** Opening RECORDS PROVIDED block **

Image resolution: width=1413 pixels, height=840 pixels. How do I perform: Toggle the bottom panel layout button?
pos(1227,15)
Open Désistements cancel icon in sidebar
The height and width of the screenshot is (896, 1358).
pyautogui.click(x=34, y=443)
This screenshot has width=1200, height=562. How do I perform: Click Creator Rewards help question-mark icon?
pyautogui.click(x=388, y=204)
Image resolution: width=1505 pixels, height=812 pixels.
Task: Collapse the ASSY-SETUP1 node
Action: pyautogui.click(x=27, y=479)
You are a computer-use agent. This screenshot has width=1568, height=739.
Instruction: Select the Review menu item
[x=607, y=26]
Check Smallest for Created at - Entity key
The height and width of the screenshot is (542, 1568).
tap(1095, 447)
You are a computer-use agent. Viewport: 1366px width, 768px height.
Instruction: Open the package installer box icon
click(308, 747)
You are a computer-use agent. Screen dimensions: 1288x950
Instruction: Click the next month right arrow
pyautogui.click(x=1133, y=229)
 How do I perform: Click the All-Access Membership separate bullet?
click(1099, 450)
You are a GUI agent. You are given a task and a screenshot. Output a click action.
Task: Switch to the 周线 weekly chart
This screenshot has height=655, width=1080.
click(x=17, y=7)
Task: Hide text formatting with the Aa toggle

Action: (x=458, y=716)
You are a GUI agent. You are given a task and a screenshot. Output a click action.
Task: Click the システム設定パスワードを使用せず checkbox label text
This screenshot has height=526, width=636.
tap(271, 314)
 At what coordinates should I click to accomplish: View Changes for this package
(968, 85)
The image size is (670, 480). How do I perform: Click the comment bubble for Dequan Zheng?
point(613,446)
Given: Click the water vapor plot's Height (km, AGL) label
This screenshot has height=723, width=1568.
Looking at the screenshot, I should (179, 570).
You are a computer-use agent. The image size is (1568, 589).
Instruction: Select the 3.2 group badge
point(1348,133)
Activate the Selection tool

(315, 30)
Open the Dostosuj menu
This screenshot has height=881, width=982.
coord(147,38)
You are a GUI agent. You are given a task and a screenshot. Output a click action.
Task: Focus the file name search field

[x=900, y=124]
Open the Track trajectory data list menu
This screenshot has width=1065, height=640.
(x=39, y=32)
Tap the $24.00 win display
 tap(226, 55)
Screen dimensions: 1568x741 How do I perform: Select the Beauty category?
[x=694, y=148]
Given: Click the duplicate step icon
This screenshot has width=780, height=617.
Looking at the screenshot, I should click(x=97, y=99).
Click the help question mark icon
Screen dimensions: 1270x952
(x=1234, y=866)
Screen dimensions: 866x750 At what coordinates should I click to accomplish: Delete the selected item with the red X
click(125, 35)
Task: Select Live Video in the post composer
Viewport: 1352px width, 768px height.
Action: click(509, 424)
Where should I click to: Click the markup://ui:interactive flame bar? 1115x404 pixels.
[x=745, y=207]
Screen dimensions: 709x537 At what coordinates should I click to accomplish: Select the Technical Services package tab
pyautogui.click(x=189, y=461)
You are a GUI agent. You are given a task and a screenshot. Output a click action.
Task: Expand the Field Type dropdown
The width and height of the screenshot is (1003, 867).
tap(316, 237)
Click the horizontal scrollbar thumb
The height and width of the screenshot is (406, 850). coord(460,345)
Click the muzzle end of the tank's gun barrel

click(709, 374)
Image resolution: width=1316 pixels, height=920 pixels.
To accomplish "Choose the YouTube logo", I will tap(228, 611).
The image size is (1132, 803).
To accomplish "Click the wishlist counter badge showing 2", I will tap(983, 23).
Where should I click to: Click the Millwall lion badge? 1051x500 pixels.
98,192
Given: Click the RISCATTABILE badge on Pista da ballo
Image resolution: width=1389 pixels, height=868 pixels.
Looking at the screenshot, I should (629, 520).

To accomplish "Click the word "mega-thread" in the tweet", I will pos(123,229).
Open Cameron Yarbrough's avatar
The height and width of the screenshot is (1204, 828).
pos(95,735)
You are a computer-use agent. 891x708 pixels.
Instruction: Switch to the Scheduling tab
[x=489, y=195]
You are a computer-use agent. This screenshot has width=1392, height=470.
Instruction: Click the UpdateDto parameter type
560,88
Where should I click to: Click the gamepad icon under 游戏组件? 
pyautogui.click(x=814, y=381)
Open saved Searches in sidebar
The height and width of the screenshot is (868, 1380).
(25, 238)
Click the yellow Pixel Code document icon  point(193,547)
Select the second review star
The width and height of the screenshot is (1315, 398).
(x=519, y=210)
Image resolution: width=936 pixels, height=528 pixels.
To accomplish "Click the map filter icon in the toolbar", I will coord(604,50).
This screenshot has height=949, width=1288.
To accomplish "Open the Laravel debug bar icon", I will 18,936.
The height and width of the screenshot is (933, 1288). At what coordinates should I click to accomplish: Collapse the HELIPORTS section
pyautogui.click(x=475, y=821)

** Closing RECORDS PROVIDED block **

Transcribe, exactly and completely, all of the entries.

Image resolution: width=1413 pixels, height=840 pixels. How do I perform: Toggle the bottom panel layout button?
pos(1227,15)
Open Désistements cancel icon in sidebar
The height and width of the screenshot is (896, 1358).
pyautogui.click(x=34, y=443)
This screenshot has width=1200, height=562. How do I perform: Click Creator Rewards help question-mark icon?
pyautogui.click(x=388, y=204)
Image resolution: width=1505 pixels, height=812 pixels.
Task: Collapse the ASSY-SETUP1 node
Action: pyautogui.click(x=27, y=479)
You are a computer-use agent. This screenshot has width=1568, height=739.
Instruction: Select the Review menu item
[x=607, y=26]
Check Smallest for Created at - Entity key
The height and width of the screenshot is (542, 1568).
tap(1095, 447)
You are a computer-use agent. Viewport: 1366px width, 768px height.
Instruction: Open the package installer box icon
click(308, 747)
You are a computer-use agent. Screen dimensions: 1288x950
Instruction: Click the next month right arrow
pyautogui.click(x=1133, y=229)
 How do I perform: Click the All-Access Membership separate bullet?
click(1099, 450)
You are a GUI agent. You are given a task and a screenshot. Output a click action.
Task: Switch to the 周线 weekly chart
This screenshot has height=655, width=1080.
click(x=17, y=7)
Task: Hide text formatting with the Aa toggle

Action: (x=458, y=716)
You are a GUI agent. You are given a task and a screenshot. Output a click action.
Task: Click the システム設定パスワードを使用せず checkbox label text
This screenshot has height=526, width=636.
tap(271, 314)
 At what coordinates should I click to accomplish: View Changes for this package
(968, 85)
The image size is (670, 480). How do I perform: Click the comment bubble for Dequan Zheng?
point(613,446)
Given: Click the water vapor plot's Height (km, AGL) label
This screenshot has height=723, width=1568.
Looking at the screenshot, I should (179, 570).
You are a computer-use agent. The image size is (1568, 589).
Instruction: Select the 3.2 group badge
point(1348,133)
Activate the Selection tool

(315, 30)
Open the Dostosuj menu
This screenshot has height=881, width=982.
coord(147,38)
You are a GUI agent. You are given a task and a screenshot. Output a click action.
Task: Focus the file name search field

[x=900, y=124]
Open the Track trajectory data list menu
This screenshot has width=1065, height=640.
(x=39, y=32)
Tap the $24.00 win display
 tap(226, 55)
Screen dimensions: 1568x741 How do I perform: Select the Beauty category?
[x=694, y=148]
Given: Click the duplicate step icon
This screenshot has width=780, height=617.
Looking at the screenshot, I should click(x=97, y=99).
Click the help question mark icon
Screen dimensions: 1270x952
(x=1234, y=866)
Screen dimensions: 866x750 At what coordinates should I click to accomplish: Delete the selected item with the red X
click(125, 35)
Task: Select Live Video in the post composer
Viewport: 1352px width, 768px height.
Action: click(509, 424)
Where should I click to: Click the markup://ui:interactive flame bar? 1115x404 pixels.
[x=745, y=207]
Screen dimensions: 709x537 At what coordinates should I click to accomplish: Select the Technical Services package tab
pyautogui.click(x=189, y=461)
You are a GUI agent. You are given a task and a screenshot. Output a click action.
Task: Expand the Field Type dropdown
The width and height of the screenshot is (1003, 867).
tap(316, 237)
Click the horizontal scrollbar thumb
The height and width of the screenshot is (406, 850). coord(460,345)
Click the muzzle end of the tank's gun barrel

click(709, 374)
Image resolution: width=1316 pixels, height=920 pixels.
To accomplish "Choose the YouTube logo", I will tap(228, 611).
The image size is (1132, 803).
To accomplish "Click the wishlist counter badge showing 2", I will tap(983, 23).
Where should I click to: Click the Millwall lion badge? 1051x500 pixels.
98,192
Given: Click the RISCATTABILE badge on Pista da ballo
Image resolution: width=1389 pixels, height=868 pixels.
Looking at the screenshot, I should (629, 520).

To accomplish "Click the word "mega-thread" in the tweet", I will pos(123,229).
Open Cameron Yarbrough's avatar
The height and width of the screenshot is (1204, 828).
pos(95,735)
You are a computer-use agent. 891x708 pixels.
Instruction: Switch to the Scheduling tab
[x=489, y=195]
You are a computer-use agent. This screenshot has width=1392, height=470.
Instruction: Click the UpdateDto parameter type
560,88
Where should I click to: Click the gamepad icon under 游戏组件? 
pyautogui.click(x=814, y=381)
Open saved Searches in sidebar
The height and width of the screenshot is (868, 1380).
(25, 238)
Click the yellow Pixel Code document icon  point(193,547)
Select the second review star
The width and height of the screenshot is (1315, 398).
(x=519, y=210)
Image resolution: width=936 pixels, height=528 pixels.
To accomplish "Click the map filter icon in the toolbar", I will coord(604,50).
This screenshot has height=949, width=1288.
To accomplish "Open the Laravel debug bar icon", I will 18,936.
The height and width of the screenshot is (933, 1288). At what coordinates should I click to accomplish: Collapse the HELIPORTS section
pyautogui.click(x=475, y=821)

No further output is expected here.